Opinion

Anita Robinson: Vinyl revival prompts memories of the way we were

Shoppers in the Love Vinyl record shop in Hoxton, east London. Picture by John Stillwell, Press Association  
Shoppers in the Love Vinyl record shop in Hoxton, east London. Picture by John Stillwell, Press Association   Shoppers in the Love Vinyl record shop in Hoxton, east London. Picture by John Stillwell, Press Association  

I’VE said it before and I’ll say it again, “Keep a thing long enough and it’ll eventually come back into fashion.”

I understand vinyl’s back in a big way. Well, what goes around comes around. I saw a news item with young ones gingerly handling flat, black discs, wondering what to do with them to get the music out.

As Barbra Streisand so mellifluously put it: “Memories light the corners of my mind. Misty watercolour memories of the way we were…”

I am fourteen. We’ve just installed in the corner of the living-room a handsome radiogram – half radio, half gramophone, the last word in modernity. It stands atop a matching cabinet housing my father’s modest collection of heavy, brittle shellac records – Count John McCormack, sounding thin and reedy through the hiss and crackle, long-deceased divas warbling their way through operatic arias and more symphonies than you could shake a stick at.

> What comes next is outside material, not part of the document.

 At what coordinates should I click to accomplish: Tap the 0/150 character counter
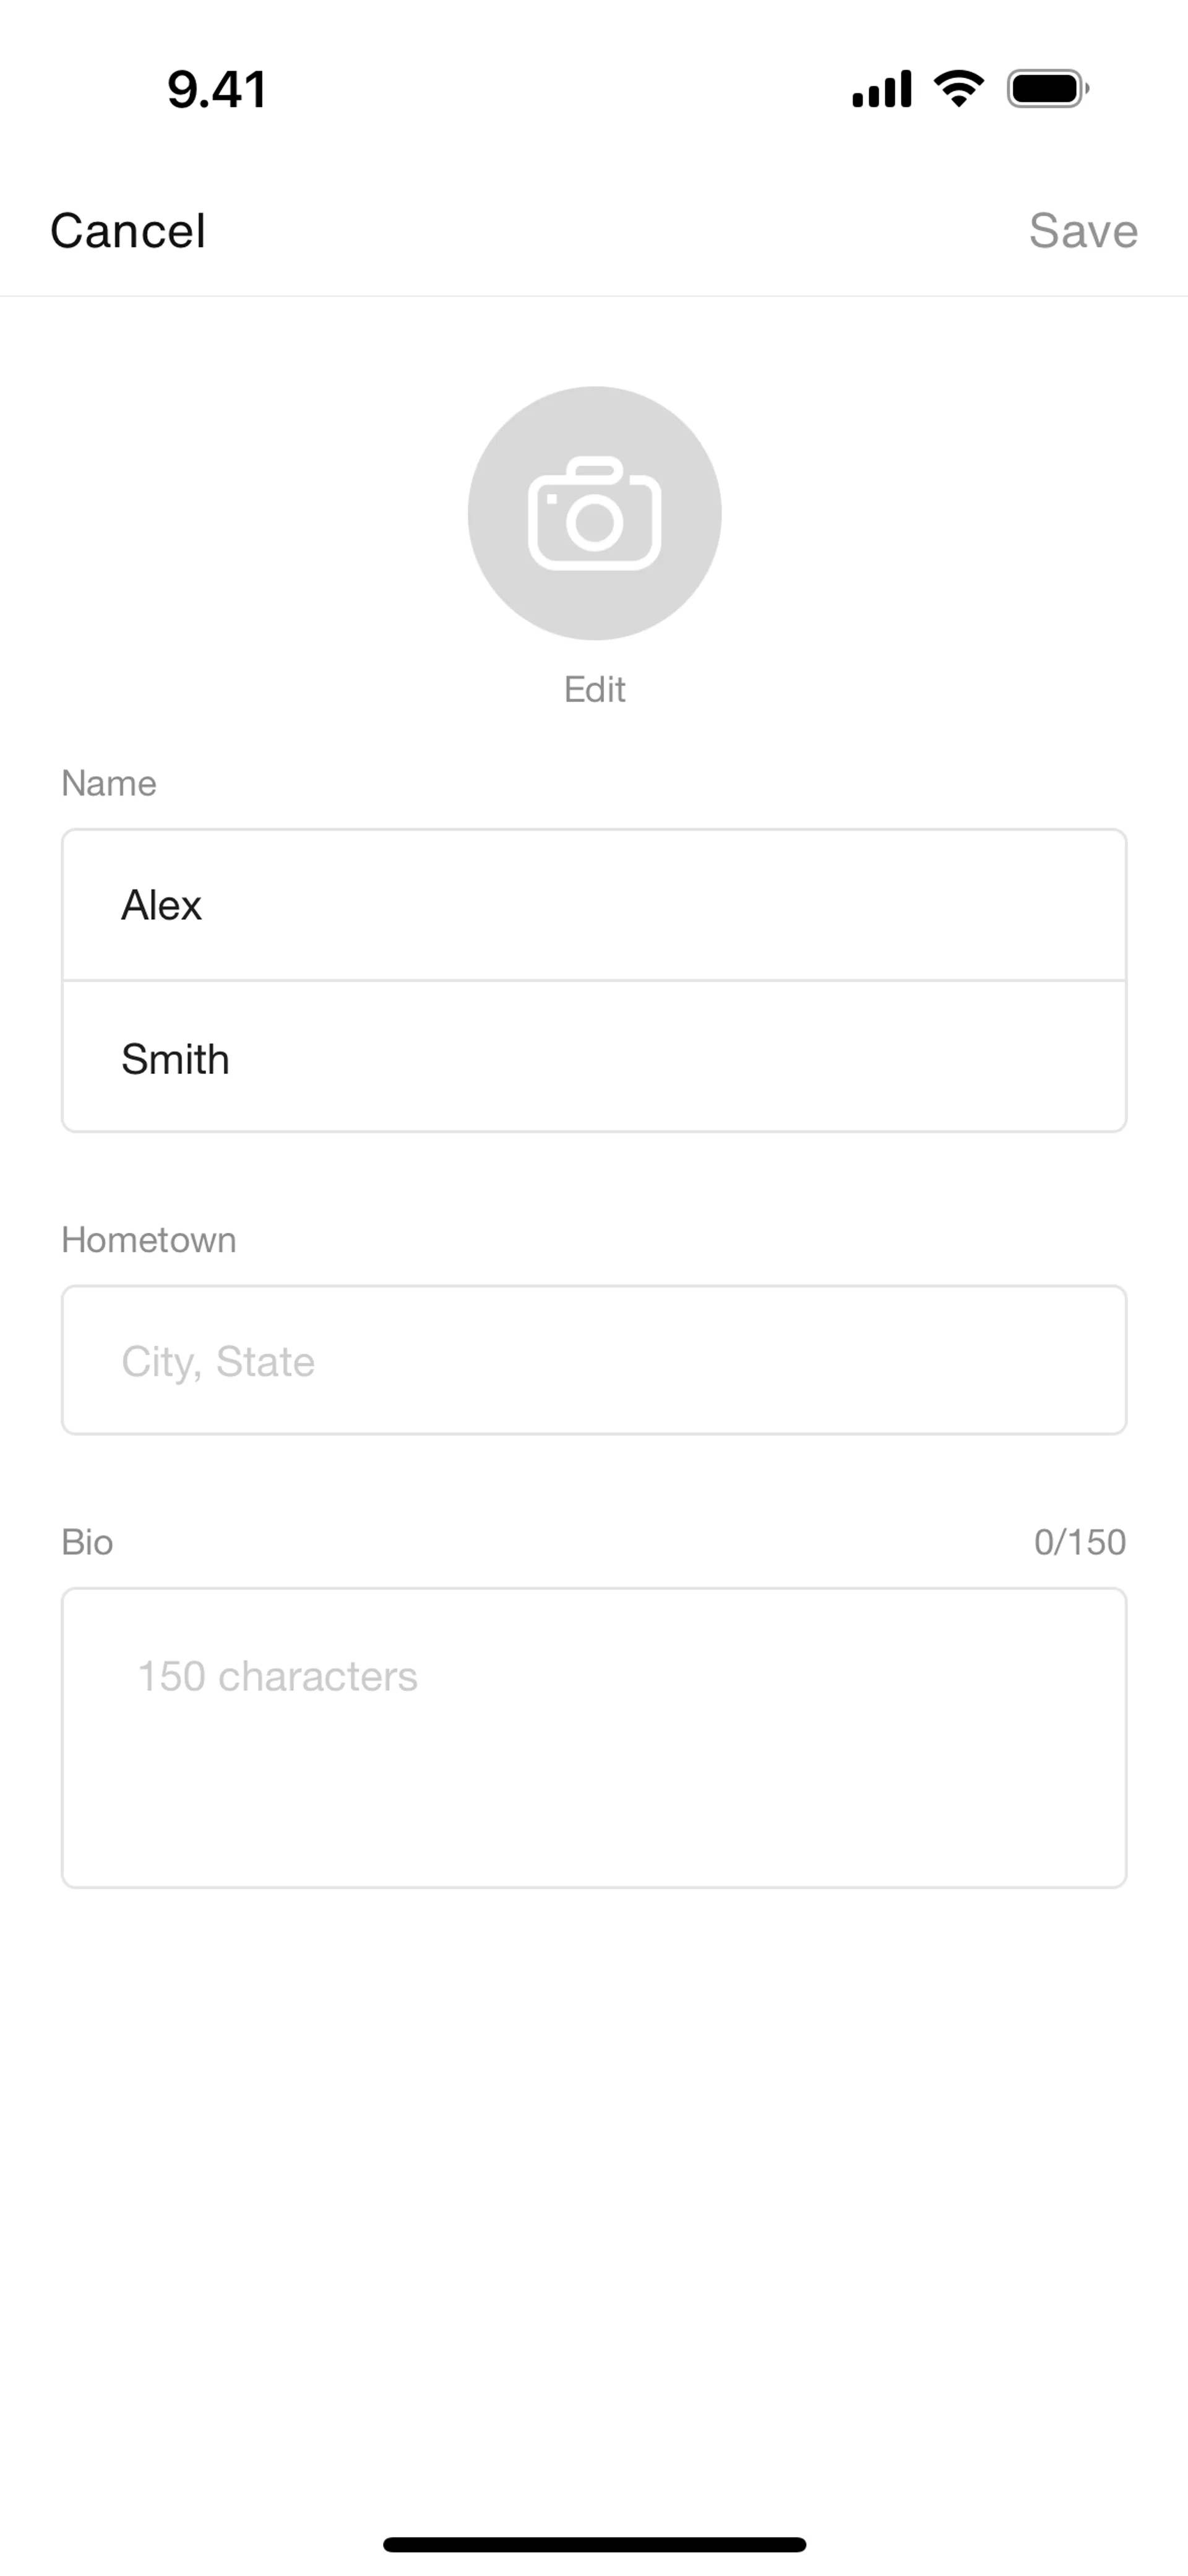point(1079,1542)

My father is delighted at the ease with which he can switch from listening to ‘The Archers’ to the William Tell overture. My grown-up sister with a penchant for tragedy, buys on vinyl Maria Callas, expiring exquisitely at thirty-three and a third revolutions per minute in every classical role she essays. We are a cultured family. I, meanwhile, am upstairs listening to Radio Luxembourg under the bedclothes.

Despite beating my way down memory lane through the accumulated musical detritus of many years, I’ve no recollection of the first disc I ever bought. I guarantee it was an instantly forgettable one-hit-wonder – the fist of many ill-judged purchases, all maudlin examples of bubblegum pop. How vitally important it was for peer credulity to be au fait with the current week’s Top Twenty, but all efforts to keep abreast of the zeitgeist were blighted by somebody shouting, “Turn off that infernal racket and get on with your homework!”

Saturday afternoons were spent with schoolmates in Phillips’ music shop, jostling for an ear in the listening booth, or feeding coins into a coffee-bar’s jukebox while making a Coke last as long as possible. Nowadays, while occupied with some mundane task comes a blast from the past on the radio that hurtles one back in time to that uneasy adolescence and images so vivid, so keen, they almost hurt. Oh, the evocative power of cheap music… Fortunately, my taste improved as I grew in wisdom, age and grace. More sophisticated friends introduced me to jazz and folk music while I kept very quiet about my early personal archive and cultivated a love of musicals, film scores, opera, Frank Sinatra and his ilk.

Few people recall what a hazardous faff vinyl was to look after and store – always remembering to hold discs by their edges, wipe with an anti-static cloth, store in their sleeves away from heat, never allow to get scratched. There was many a casualty at parties where people smoked and drank and the vibration from dancing feet caused the record-player’s stylus to bounce and someone’s cherished album was ruined.

Time and technology moved swiftly on and compact little cassette recordings became the Next Big Thing, with the added bonus of being perfect in-car entertainment.

Always several steps behind the trend, it took me years to replace my favourite records with cassette tapes. They were not entirely trouble-free, but had a tendency to ‘kink’ or loosen and had to be tightened by a twirled pencil.

No sooner had I completed my collection than along came CDs, which impinged upon me not at all – until I changed my car without noticing it had a CD player but no cassette facility. It seems I’ve paid thrice in a lifetime to keep my memories evergreen.

Now vinyl’s back, sales of record-players are booming and people who rashly gave away or dumped the originals are kicking themselves. A friend of mine who, for charity, followed the advice in a women’s magazine, heated her vinyl records in the oven till pliable, draped each one over an upturned bowl and, hey presto, produced snazzy black flowerpots with ready made drainage hole.

In the immortal words of Connie Francis, “Who’s sorry now?”